Das Erstgericht (LG Graz 27.2.2003) wies den geltend gemachten Anspruch jedoch wegen mangelnder Aktivlegitimation zurück. Begründet wurde diese Haltung des Gerichtes damit, dass § 227 ZPO nicht unabhängig von § 11 ZPO (Streitgenossen) betrachtet werde könne und daher teleologisch in diesem Sinne zu reduzieren wäre.

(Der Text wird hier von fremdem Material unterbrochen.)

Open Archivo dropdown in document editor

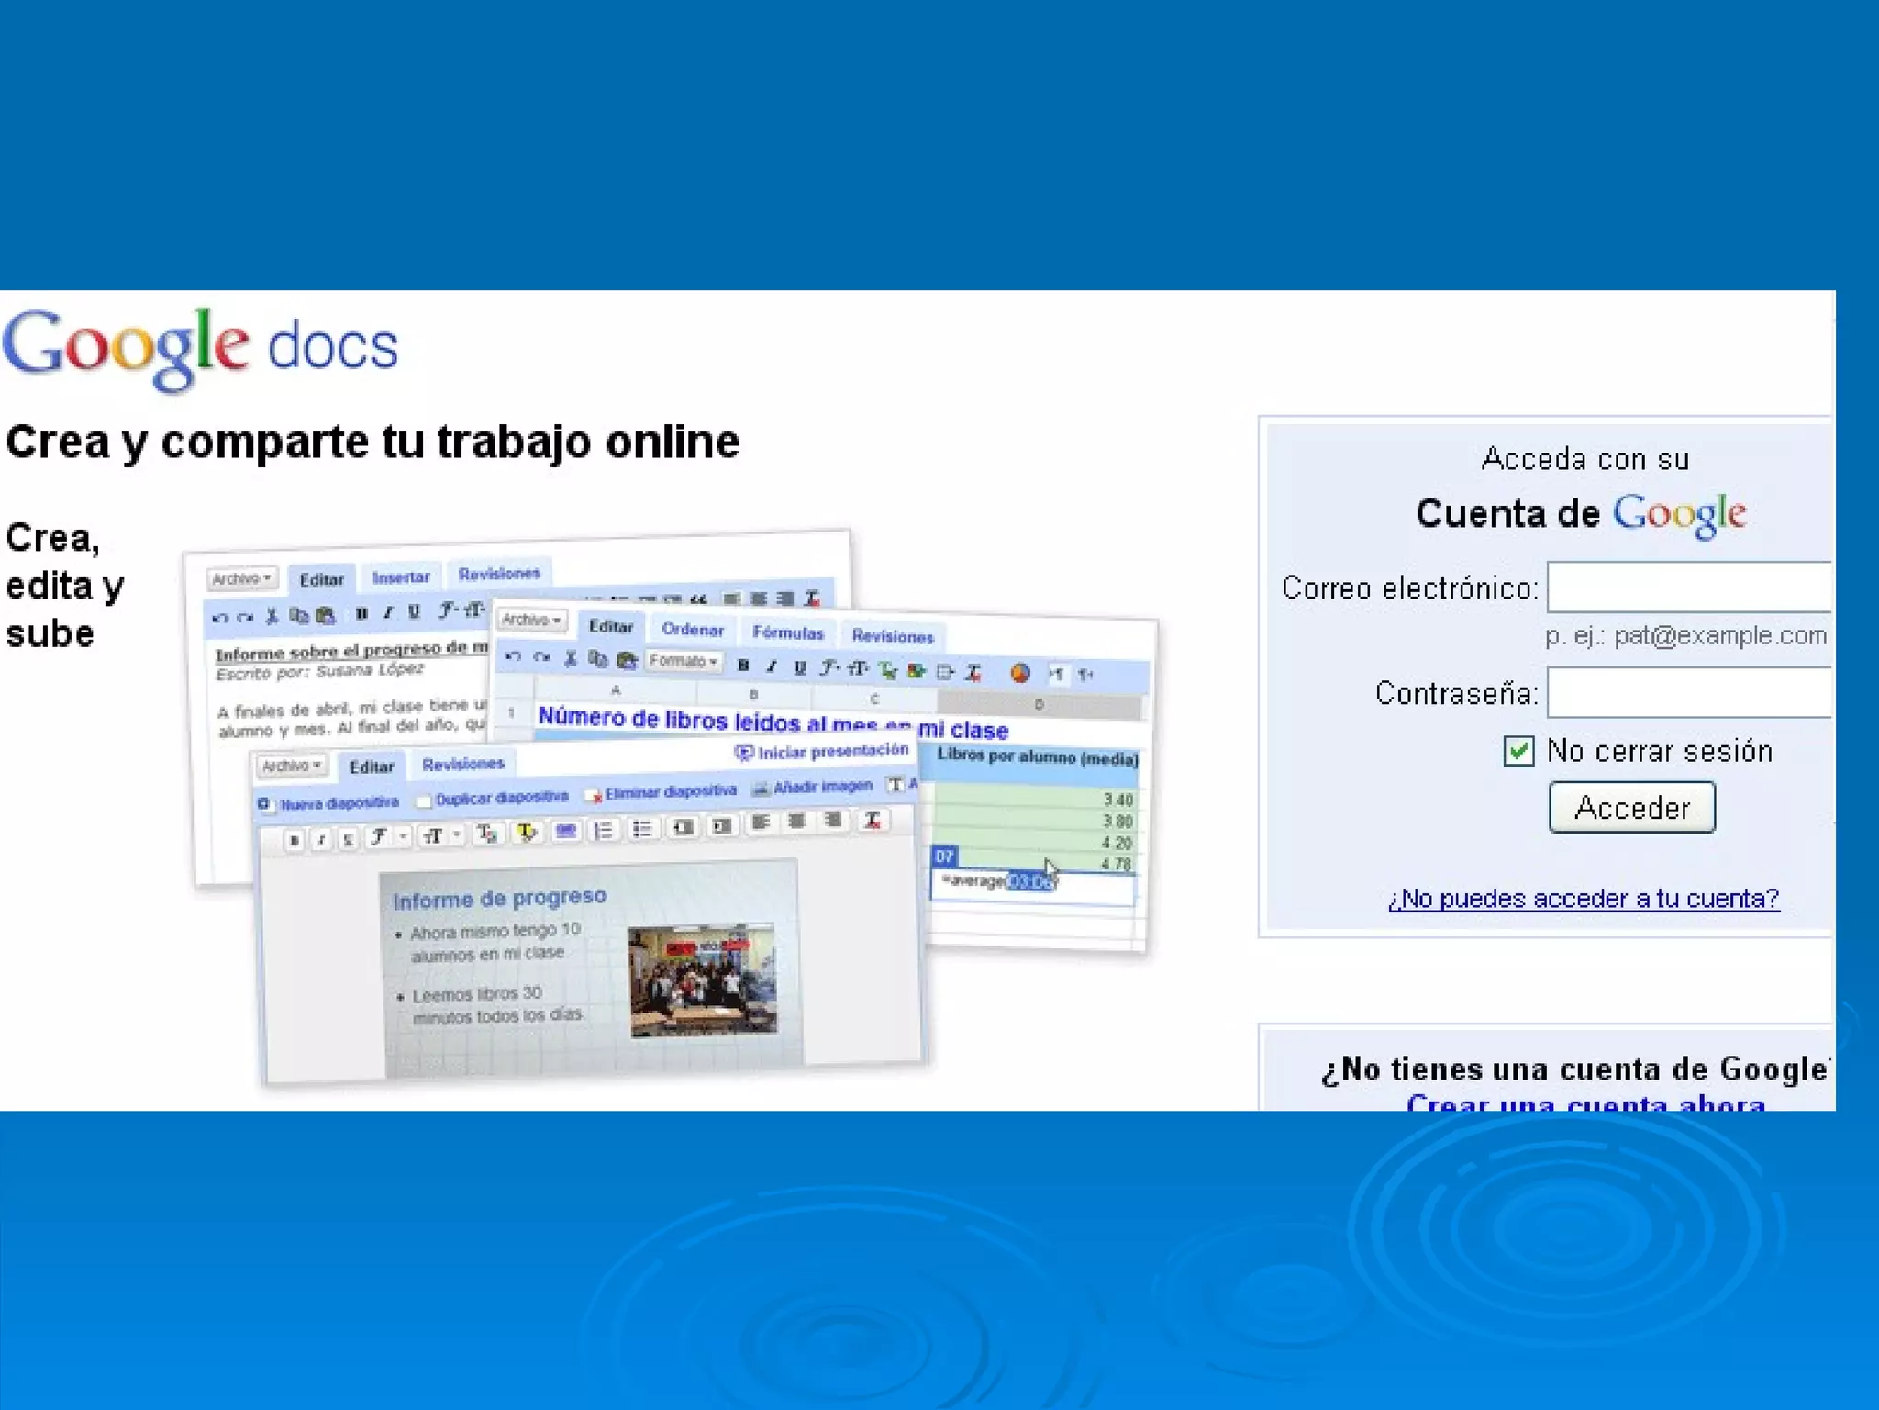[x=241, y=578]
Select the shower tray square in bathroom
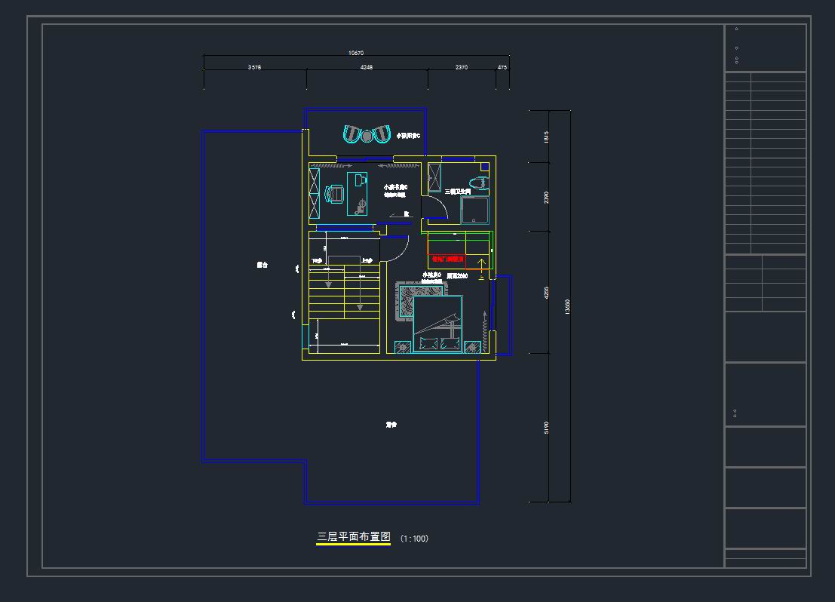Viewport: 835px width, 602px height. (x=474, y=210)
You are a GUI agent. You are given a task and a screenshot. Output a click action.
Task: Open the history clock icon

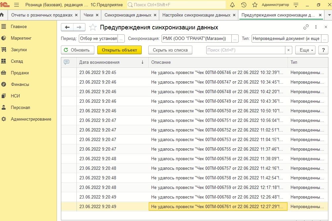[x=244, y=5]
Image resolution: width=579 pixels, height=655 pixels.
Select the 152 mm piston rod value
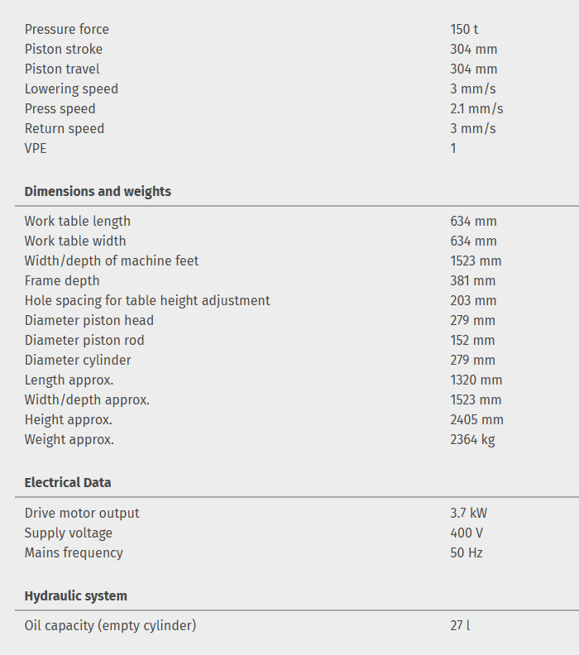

Das OLG Graz wollte sich dieser Ansicht des Erstgerichtes jedoch nicht anschließen. Zuerst konstatierte das Gericht jedoch, dass selbst bei Billigung des vom Erstgericht gutgeheißenen Ansatzes eine unzulässige Klagehäufung bloß einen verbesserungsfähigen Formmangel darstelle, wenn das Prozessgericht für alle Ansprüche zuständig ist. Jene Ansprüche, für die das Erstgericht also jedenfalls zuständig war, hätte es daher jedenfalls verhandeln müssen, so das OLG Graz.
Die Klage der AK Stmk erfülle alle Voraussetzungen des § 227 ZPO. Zu einem gegenteiligen Ergebnis könne man nur gelangen, wenn man mit Hinweis auf § 11 ZPO eine teleologische Reduktion des § 227 ZPO für notwendig halte oder wenn diese Auslegung gegen grundlegende verfahrensrechtliche Prinzipien verstoßen würde. Beides sei jedoch nicht gegeben.
Durch die Inkassozession kommt es nach hL - trotz obligatorischer, treuhändischer Beschränkungen im Innenverhältnis - zu einer Übertragung eines Vollrechts, das sowohl die prozessuale als auch die materiellrechtliche Verfügungsgewalt umfasst. Dass sich der Inkassozessionar nicht auf § 227 ZPO berufen könne, obwohl er ein eigenes Recht im eigenen Namen geltend macht, sei nicht einsichtig. Ebenso könne man dem Gesetzgeber nicht unterstellen, bei der Regelung einen überschießend weiten Gesetzeswortlaut verwendet zu haben, die weitreichenden Folgen also nicht bedacht zu haben. Dabei verwies das OLG Graz u.a. auf ein ähnlich gelagertes Urteil des OGH vom 23.6.1926 (SZ 8/206), wo dieser die Klage eines "Arbeiterverbandes" als Zessionar unter Hinweis auf § 227 ZPO für zulässig erachtete.
Zur Frage der Prozessökonomie nahm das Gericht folgendermaßen Stellung: Die Möglichkeit, die gemeinsamen Rechtsfragen gemeinsam, die individuellen Aspekte (Aufklärung jedes einzelnen Sachverhaltes) jedoch getrennt (§ 188 ZPO) verhandeln zu können, biete einen ausreichenden prozessualen Gestaltungsraum.
Ganz wie Rechberger (in: Kumul- und Großschäden, VR 2003, 20) sah auch das OLG Graz diese Form der Sammelklage als geeignet an, kleinere Ansprüche einer großen Anzahl von Geschädigten geltend zu machen, die jeder für sich allein wohl voraussichtlich nicht den Weg zu Gericht gefunden hätten. Das Urteil ist noch nicht rechtskräftig.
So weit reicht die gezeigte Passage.